---- Selected text

Our current checkout (internall access only at present as it's still under development) works perfectly but it's a lenghty process for end-users. You have to go through something like 5 screens just to get to the point where you can click the "Pay" button:

  1. Login (or create account)
  2. Choose customer (or create customer) - this is something that's required for resellers, etc
  3. Enter billing details
  4. Enter delivery details
  5. Review/verify details

That's way too many screens. Sure, it's a vast improvement on our current manual sales process, but we want to make it as painless as possible.

Last night, Dan (who's developing the checkout) came up with a nice solution to use AJAX (specifically DWR, YUI and YUI-EXT) to merge at least 3 of the screens in to one.

We'll be making some changes so that you only need to enter minimal information depending on what stage of the process you are in:

  • If you're creating a quote, you don't need to enter any additional information if you don't want to
  • If you need a proforma invoice, you only need to enter the billing details
  • If you want to pay (ie. raise the invoice) you only need to add the delivery details (which can be the same as the billing details)

--------

Work instructions:
(a) Answer these questions about the checkout text, using only what it states:
(i) How many screens must a user get through before reaching the "Pay" button?
(ii) What technologies does Dan propose for merging the screens?
(iii) What is the only information a user must enter to get a proforma invoice?
(b) Carry on writing the checkout text from the point after its last bullet.

---- Records shown

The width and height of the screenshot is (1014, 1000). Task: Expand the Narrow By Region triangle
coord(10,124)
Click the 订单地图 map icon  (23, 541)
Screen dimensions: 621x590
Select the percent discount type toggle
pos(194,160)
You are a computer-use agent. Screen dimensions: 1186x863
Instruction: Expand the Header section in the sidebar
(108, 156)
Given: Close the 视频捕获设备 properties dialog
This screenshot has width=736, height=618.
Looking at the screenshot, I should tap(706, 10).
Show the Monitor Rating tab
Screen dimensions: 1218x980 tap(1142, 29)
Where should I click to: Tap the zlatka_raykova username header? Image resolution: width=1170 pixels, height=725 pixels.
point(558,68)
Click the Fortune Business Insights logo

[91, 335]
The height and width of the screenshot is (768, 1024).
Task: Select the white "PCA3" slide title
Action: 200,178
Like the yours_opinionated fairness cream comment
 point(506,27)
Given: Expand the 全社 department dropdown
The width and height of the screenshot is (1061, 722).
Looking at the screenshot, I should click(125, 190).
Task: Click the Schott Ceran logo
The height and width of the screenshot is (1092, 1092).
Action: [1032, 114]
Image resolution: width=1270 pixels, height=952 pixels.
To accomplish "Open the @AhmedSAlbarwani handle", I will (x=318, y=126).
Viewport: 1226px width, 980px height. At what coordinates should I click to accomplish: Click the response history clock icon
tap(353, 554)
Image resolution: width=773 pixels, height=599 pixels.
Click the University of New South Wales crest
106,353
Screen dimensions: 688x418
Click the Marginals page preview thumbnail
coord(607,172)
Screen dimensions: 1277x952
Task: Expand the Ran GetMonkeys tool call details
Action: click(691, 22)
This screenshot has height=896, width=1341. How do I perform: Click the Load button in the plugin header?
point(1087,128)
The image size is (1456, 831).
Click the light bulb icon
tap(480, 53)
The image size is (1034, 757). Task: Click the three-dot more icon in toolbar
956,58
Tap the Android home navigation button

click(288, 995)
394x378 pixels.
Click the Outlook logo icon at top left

--------

Outputs by task:
(a)
(i) About five screens.
(ii) AJAX, specifically DWR, YUI and YUI-EXT.
(iii) The billing details.

(b)
The stages are in a linear progression from Quote to Proforma to Invoice - if you choose to jump from Quote to Invoice (ie. click "Pay" on a quote) then you'll need to enter the billing and delivery details, etc.

So, with AJAX (and a revised business model in terms of when and where data entry is reqiued), our process turns in to:

  1. Login (or create account)
  2. Choose customer (or create customer)
  3. Review/edit details

You get taken directly to the review screen where you can see your order/proforma/invoice and simply edit the details (click here to see our example of editing the details) within that screen (no page refresh thanks to DWR) if applicable.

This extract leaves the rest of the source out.